It’s been a big season for Chicago’s vivacious and much-admired Spektral Quartet… a Grammy award nomination for its latest recording, preparations for playing one of the most challenging works in the string quartet repertoire, and a National Sawdust debut coming up on April 21. We invited Doyle Armbrust, the quartet’s founding violist (and one of the earliest Log Journal contributors), to share his thoughts about the group’s current doings.
I can’t think of any more profound contradiction to the Grammys than Morton Feldman’s Quartet No. 2 (1983).
You may have heard that our album Serious Business (Sono Luminus) was nominated this year in the Best Chamber Music/Small Ensemble category. Given that it featured music by three up-and-comers – Sky Macklay, David Reminick, and Chris Fisher-Lochhead (and some slouch named Joseph Haydn) – we were as surprised as anyone.
Our good buddies (and Chicago neighbors) in Third Coast Percussion took home the prize for their superlative Steve Reich album… and we took home some indelible memories of the circus that is the Grammy Award Ceremony. A few highlights:
> Hosting the Nerd Grammys (i.e. every category one doesn’t see on the live TV broadcast), was a fairly salty Margaret Cho, who perhaps started… celebrating… the festivities a bit early in the day.

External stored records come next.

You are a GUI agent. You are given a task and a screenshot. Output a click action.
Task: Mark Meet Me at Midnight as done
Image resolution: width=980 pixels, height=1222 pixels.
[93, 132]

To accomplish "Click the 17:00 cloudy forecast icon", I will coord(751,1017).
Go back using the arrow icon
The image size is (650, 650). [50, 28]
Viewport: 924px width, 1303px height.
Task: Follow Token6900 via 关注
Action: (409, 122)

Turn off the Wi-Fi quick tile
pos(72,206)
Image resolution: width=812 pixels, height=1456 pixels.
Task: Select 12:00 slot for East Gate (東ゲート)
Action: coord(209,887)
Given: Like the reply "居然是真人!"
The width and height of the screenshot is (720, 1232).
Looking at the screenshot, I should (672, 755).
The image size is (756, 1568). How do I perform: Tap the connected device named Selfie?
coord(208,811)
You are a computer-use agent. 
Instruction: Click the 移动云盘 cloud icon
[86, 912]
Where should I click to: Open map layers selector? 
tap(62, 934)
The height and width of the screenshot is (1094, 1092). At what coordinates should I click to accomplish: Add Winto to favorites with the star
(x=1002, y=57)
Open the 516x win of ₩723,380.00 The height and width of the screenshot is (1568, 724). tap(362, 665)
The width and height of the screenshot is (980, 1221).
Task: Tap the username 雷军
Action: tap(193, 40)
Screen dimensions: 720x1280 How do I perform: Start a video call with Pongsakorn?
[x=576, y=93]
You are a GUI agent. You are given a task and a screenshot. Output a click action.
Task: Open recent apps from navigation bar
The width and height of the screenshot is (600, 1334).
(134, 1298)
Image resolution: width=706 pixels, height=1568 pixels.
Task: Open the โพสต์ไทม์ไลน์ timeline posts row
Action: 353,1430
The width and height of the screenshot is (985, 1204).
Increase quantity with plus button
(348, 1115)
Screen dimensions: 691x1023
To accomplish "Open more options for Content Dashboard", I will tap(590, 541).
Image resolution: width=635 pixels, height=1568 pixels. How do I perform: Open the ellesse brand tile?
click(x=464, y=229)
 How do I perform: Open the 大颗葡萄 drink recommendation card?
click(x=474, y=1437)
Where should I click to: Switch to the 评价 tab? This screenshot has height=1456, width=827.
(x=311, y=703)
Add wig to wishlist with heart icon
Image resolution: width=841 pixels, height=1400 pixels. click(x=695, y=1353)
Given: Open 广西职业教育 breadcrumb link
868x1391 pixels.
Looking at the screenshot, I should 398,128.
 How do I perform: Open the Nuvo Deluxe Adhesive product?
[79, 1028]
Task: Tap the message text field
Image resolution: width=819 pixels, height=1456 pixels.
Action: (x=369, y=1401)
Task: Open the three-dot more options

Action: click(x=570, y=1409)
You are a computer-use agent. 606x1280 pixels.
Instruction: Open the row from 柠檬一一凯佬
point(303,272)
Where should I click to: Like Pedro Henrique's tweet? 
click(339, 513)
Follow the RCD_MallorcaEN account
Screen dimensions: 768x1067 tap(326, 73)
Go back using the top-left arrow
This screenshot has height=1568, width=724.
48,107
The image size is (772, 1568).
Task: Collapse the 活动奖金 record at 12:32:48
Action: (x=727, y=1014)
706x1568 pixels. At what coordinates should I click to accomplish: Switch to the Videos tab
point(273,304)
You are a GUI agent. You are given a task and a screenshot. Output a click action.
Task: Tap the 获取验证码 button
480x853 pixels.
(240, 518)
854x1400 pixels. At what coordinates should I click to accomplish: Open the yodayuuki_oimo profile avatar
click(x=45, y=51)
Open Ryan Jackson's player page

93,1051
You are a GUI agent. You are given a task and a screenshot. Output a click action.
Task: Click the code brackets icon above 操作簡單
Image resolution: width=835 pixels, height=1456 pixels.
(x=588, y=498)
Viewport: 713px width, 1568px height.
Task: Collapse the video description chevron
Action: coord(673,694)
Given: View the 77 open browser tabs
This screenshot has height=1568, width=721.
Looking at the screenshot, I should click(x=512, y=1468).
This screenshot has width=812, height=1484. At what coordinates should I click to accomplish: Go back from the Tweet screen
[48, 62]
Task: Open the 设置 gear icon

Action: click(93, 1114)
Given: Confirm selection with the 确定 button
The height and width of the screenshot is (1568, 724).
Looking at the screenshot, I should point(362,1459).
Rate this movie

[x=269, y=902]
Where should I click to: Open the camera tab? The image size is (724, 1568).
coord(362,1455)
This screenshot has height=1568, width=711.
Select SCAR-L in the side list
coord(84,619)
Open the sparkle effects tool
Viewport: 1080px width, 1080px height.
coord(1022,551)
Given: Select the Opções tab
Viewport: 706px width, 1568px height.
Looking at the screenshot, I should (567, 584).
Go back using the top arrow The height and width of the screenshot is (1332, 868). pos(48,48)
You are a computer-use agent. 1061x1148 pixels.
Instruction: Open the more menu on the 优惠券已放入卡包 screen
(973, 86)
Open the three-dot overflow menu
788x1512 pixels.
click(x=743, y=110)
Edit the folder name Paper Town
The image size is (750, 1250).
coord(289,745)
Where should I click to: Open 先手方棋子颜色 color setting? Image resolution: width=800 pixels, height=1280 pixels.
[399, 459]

> When one enters the grounds as a nominee, one is taken past a gauntlet of press – a press that will feign interest, or not – before passing in front of a diminutive bleachers of enthusiastic personae who will cheer at equal volume for whomever passes before them. It reminds one of the professional mourners in Greece, but/and is delightful nonetheless.
> Regardless of how I might feel about the merits of some of the music being awarded, I was in awe of the Cold War-level arms race that is pop music. To stand out in this oversaturated convocation of talent, a performer must commit to antics and visuals on a stupefying level. It really is impressive. Even during the most offensively pedestrian song of the night, a duet between Keith Urban and Carrie Underwood titled “The Fighter,” I found myself desirous of the seizure-inducing hi-def cube in which they galumphed. I am not of the persuasion that classical/new music is better than, or more rigorous than pop music. This experience cemented that stance.
> Beyoncé has more stage craft than any other performer working today.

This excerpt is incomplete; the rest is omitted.